Compare 2019:
where they try to bash python as hard as possible
with now:
where they accept the current reality
Compare 2019:
where they try to bash python as hard as possible
with now:
where they accept the current reality
Matlab is awesome. But you pay. Then you pay again. Next, more paying. Finally, you pay.
They not wrong (regarding Python, at least for some claims), even now, after taking that page down:
Matrix math in Python requires function calls, not natural operators, and you must keep track of the differences between scalars, 1-D arrays, and 2-D arrays.
Julia also has “natural operators”, yes, you need to know types (at least to use Julia well), but that’s a good thing (at least for long-term maintenance, and speed).
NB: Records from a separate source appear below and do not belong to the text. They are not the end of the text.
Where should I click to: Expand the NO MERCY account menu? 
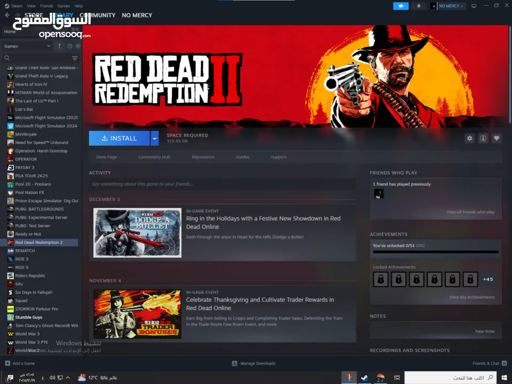pyautogui.click(x=448, y=6)
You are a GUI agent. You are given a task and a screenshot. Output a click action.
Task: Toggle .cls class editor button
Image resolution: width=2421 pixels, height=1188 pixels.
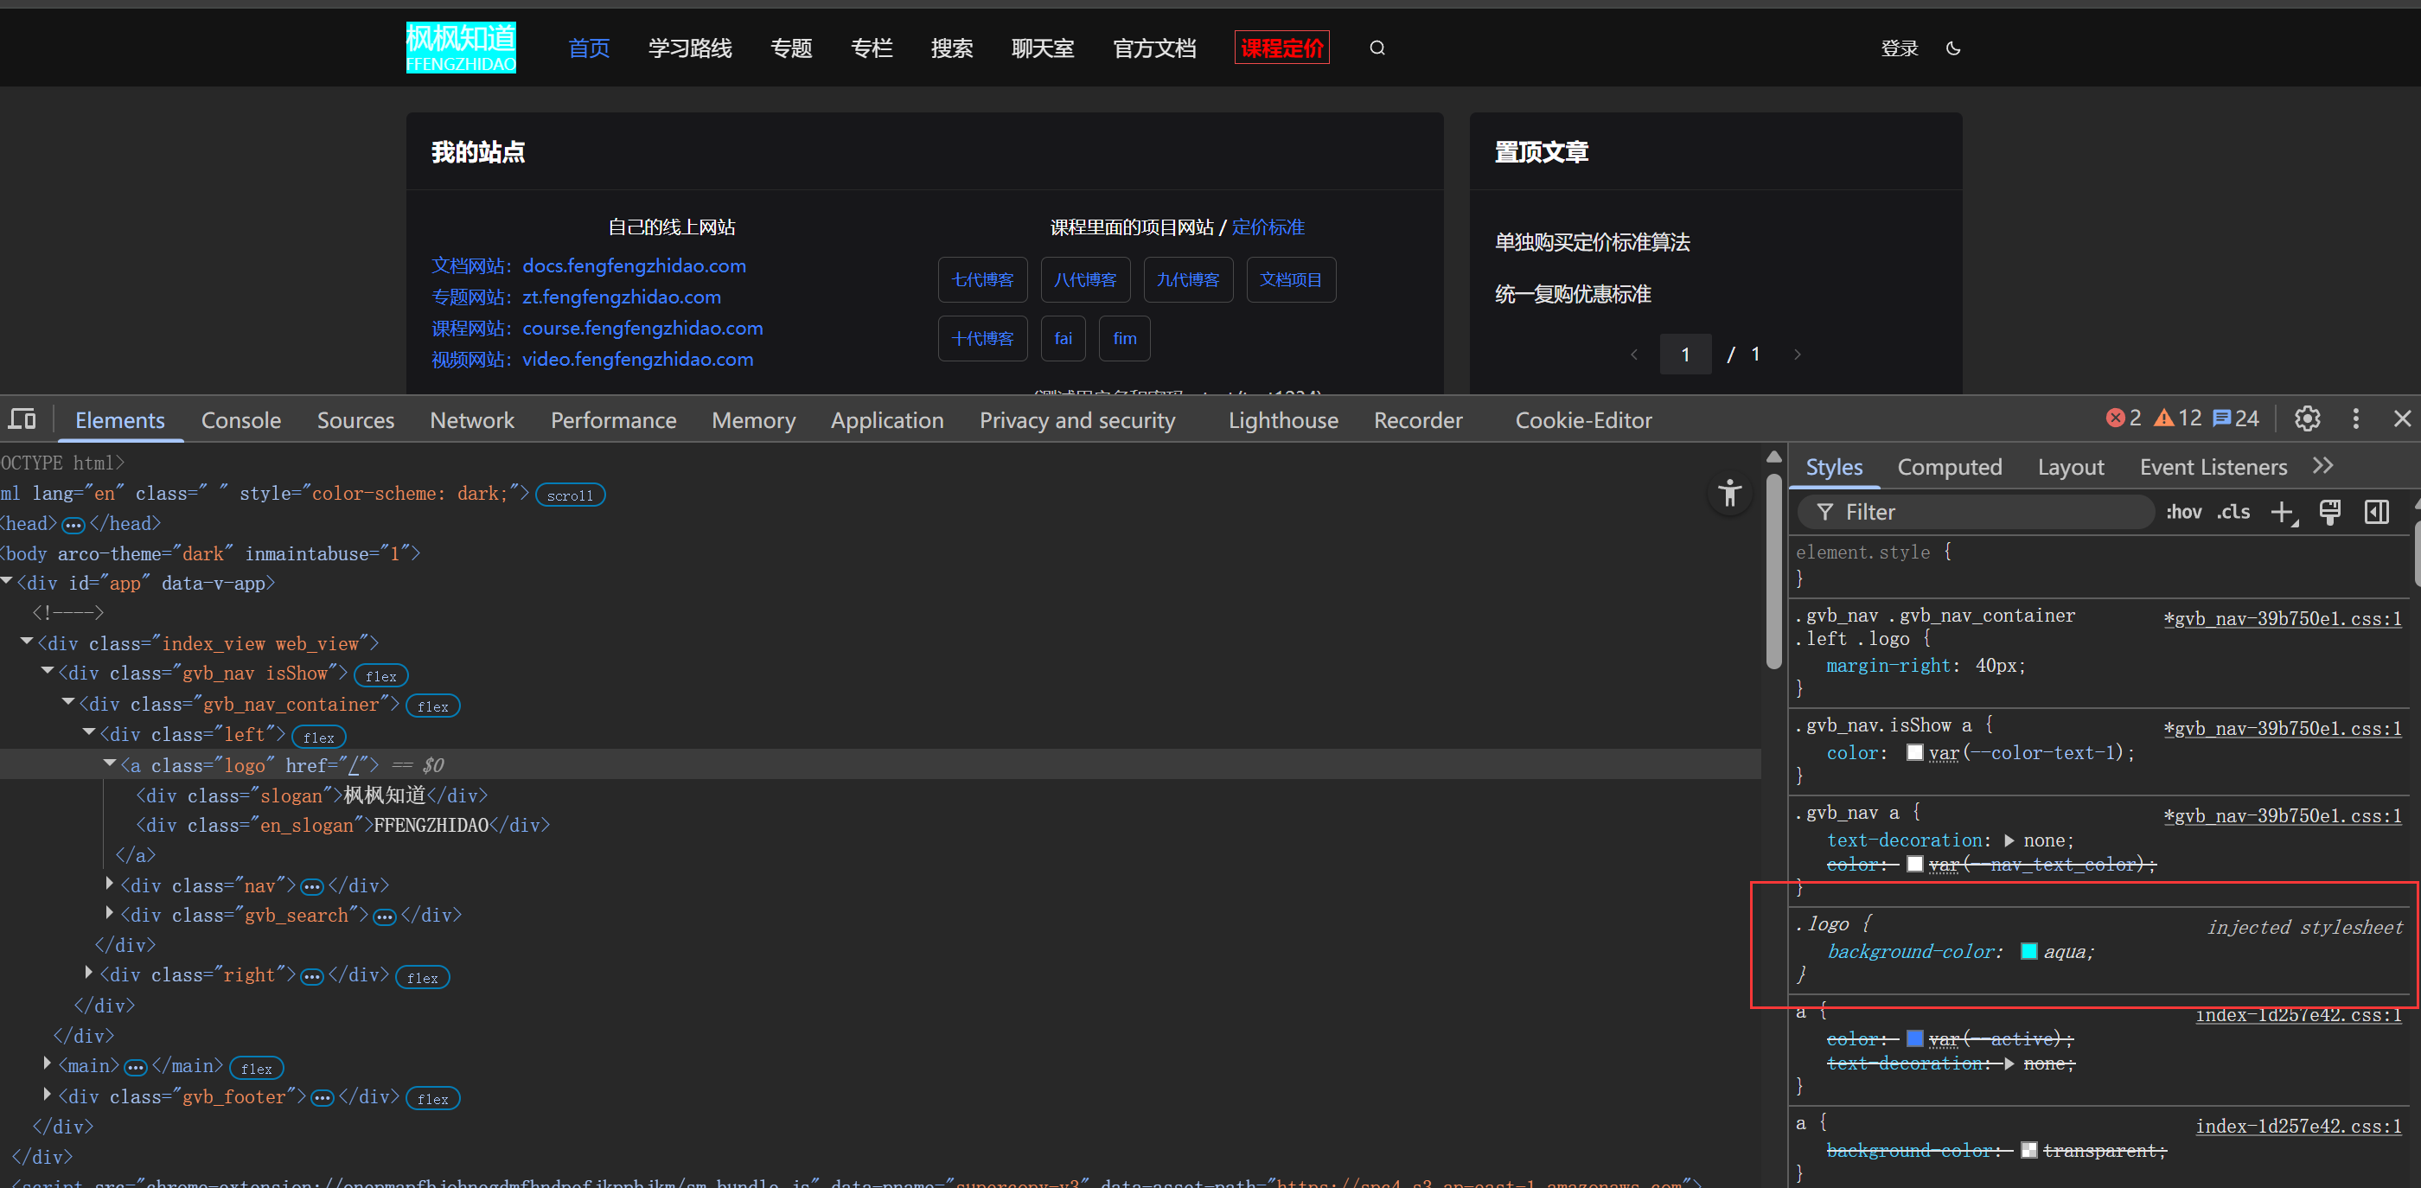click(x=2233, y=512)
I would like to see a kind of MATLAB-mode, where you can be more relaxed about some stuff (also, overflow-checks by default, like in Python, that’s already possible, and I might argue for it by default, in Julia 2.0…).
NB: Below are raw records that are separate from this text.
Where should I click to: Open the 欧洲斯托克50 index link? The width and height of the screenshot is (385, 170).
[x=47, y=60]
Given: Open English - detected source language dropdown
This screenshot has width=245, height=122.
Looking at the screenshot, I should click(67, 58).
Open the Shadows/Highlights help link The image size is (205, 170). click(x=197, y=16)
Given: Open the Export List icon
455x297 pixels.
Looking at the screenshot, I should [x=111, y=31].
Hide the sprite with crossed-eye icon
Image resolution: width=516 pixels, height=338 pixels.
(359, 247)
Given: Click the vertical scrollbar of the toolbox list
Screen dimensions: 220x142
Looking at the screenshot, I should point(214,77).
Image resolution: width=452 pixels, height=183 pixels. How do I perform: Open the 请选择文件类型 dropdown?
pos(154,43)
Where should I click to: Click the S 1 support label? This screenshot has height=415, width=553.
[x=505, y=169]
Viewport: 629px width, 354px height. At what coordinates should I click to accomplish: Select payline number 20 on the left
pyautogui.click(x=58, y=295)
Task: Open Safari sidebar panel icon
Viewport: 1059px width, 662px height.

They should do: MATLAB vs Julia: Which one is right for you?" and “Julia and MATLAB” (makes less sense, or all three?), similar to their:
the right answer is often to use MATLAB and Python together
They quote people, from Reddit:
it’s certified. Results with MATLAB are trusted correct. […]
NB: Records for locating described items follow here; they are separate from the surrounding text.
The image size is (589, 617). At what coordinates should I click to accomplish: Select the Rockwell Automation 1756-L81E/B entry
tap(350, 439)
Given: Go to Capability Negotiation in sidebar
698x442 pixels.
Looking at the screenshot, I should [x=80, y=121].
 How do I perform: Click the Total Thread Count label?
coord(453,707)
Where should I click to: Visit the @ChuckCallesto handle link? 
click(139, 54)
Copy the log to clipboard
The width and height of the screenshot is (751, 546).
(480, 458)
MATLAB costs $700 a year for all the toolboxes I use. That means my company has save a couple of hour of my labour before it pays for itself [all the toolboxes I use"
Yes, “almost as good” doesn’t make sense, but better (Julia) does.
Each tool has its own strengths and weaknesses.
After one university course in Fortran I did a minor amount of work in C. I have never used Python, nor OOP.
Then I learned MathCad. It is still my goto program if I want to solve handbook type of equations. It truly does format equations like pencil and paper, or the way equations look when properly formatted in Latex. Nothing else I have used comes close. And they have a trial version that continues to partially function after the trial period is over. I would use it if I didn’t have an old paid version. It does have its own idiosyncrasies though.
Then I needed to use Matlab because it was the only way I could access data that I had collected. It certainly has some nice functionality. And for interactive exploration of data, its figure tool is really nice. Being able to apply data tips interactively with the mouse and annotate interactively with the mouse is really valuable. Then their integrated GUI development tools help to build apps which I have dabbled with. I use Xmodal, developed by University of Cincinnati, using Matlab’s GUI and distributed using their runtime engine. It shows what can be done.
When we started exploring the possibility of doing remote data processing I looked for an open source alternative and found Julia. I really like the extra rigour imposed by making packages and the formalized testing of them. As a language it seems more logical in naming conventions. I also like the ability to write in a Matlab like high level syntax yet have the speed that comes with a low level language.
I look forward to the day when Matlab will add Julia to its comparison page!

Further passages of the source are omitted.